--- Text section ---

New York, NY 10019-6099

Tel: 212 728 8000               

Fax: 212 728 8111              

December 16, 2019

Clovis Oncology, Inc.

5500 Flatiron Parkway, Suite 100

Boulder, Colorado 80301

Re:    Registration Statement on Form S-3

Ladies and Gentlemen:

We have acted as counsel to Clovis Oncology, Inc., a corporation organized under the laws of the State of Delaware (the “Company”), in connection with the preparation of a registration statement on Form S-3 (the “Registration Statement”), initially filed with the Securities and Exchange Commission (the “Commission”) under the Securities Act of 1933, as amended (the “Act”), on December 16, 2019, relating to the issuance and sale by the Company from time to time at an aggregate initial offering price of up to $250,000,000 of (i) shares of common stock, par value $0.001 per share, of the Company (“Common Stock”), (ii) shares of preferred stock, par value $0.001 per share, of the Company (“Preferred Stock”), (iii) warrants to purchase shares of Common Stock and warrants to purchase shares of Preferred Stock (collectively, the “Warrants”) and (iv) debt securities of the Company (the “Debt Securities” and, together with the Common Stock, the Preferred Stock and the Warrants, each a “Security” and together, the “Securities”). The Debt Securities would be issued pursuant to that certain Indenture, dated as of April 19, 2018 (the “Base Indenture”), between the Company and The Bank of New York Mellon Trust Company, N.A., as trustee (the “Trustee”), and one or more supplemental indentures to be entered into between the Company and the Trustee.

---

- Task 1:
Summarize the letter in two sentences.
- Task 2:
What par value per share does the letter give for the Company's common stock?
The listing that follows comes from a separate source and is unrelated to the letter.

--- Data extract ---

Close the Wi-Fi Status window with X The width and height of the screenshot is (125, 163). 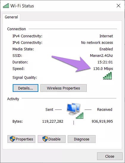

---

- Right answer 1:
Counsel writes to Clovis Oncology, Inc., a Delaware corporation, on December 16, 2019, about a Form S-3 registration statement filed that day with the Securities and Exchange Commission under the Securities Act of 1933. The statement covers the Company's issuance and sale from time to time of up to $250,000,000 in common stock, preferred stock, warrants and debt securities, with the debt securities to be issued under an April 19, 2018 indenture with The Bank of New York Mellon Trust Company, N.A., as trustee, and supplemental indentures.

- Right answer 2:
$0.001 per share.